**Texte**
Littérature : Julio Cortazar


L’art du conte.

En France, où il s’était installé en 1951 fuyant le péronisme – il sera naturalisé Français en 1981 par Mitterrand -, Julio Cortazar, l’un des plus importants littérateurs du 20e siècle à l’instar de James Joyce, est un peu oublié. Son influence est considérable aujourd’hui encore sur toute la littérature latino-américaine. Il a su utiliser l’art particulier du « conte » provenant de la tradition sur américaine, via notamment Borges, pour la transformer de l’intérieur, en faire un labyrinthe pour le lecteur à la fois pour le perdre et pour lui permettre de se retrouver en « coagulant » – le terme est de lui – les situations et les personnages pour faire apparaître une autre réalité derrière celle des apparences. Il avait su utiliser le fantastique quotidien, celui que nous vivons lorsque nous dialoguons avec nos morts ou lorsque le temps se distend sous l’effet d’on ne sait quel phénomène.

**Énoncé du problème**
Répondez aux questions suivantes d'après le texte sur Julio Cortazar :
(a) En quelle année Cortazar s'est-il installé en France, et en quelle année a-t-il été naturalisé Français ?
(b) Par quel auteur, nommé dans le texte, la tradition du conte est-elle notamment parvenue à Cortazar ?
(c) Quel terme, attribué à Cortazar lui-même, désigne sa façon de traiter les situations et les personnages ?

**Extrait de données**
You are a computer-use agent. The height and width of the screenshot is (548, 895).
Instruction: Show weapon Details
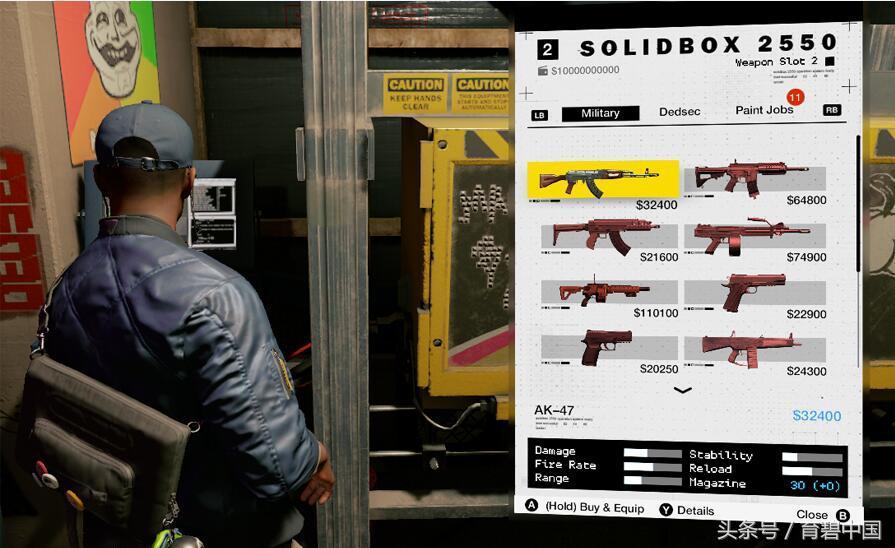point(688,510)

**Solution rédigée**
(a) Il s'est installé en France en 1951 et a été naturalisé Français en 1981.
(b) Par Borges.
(c) Le terme « coagulant ».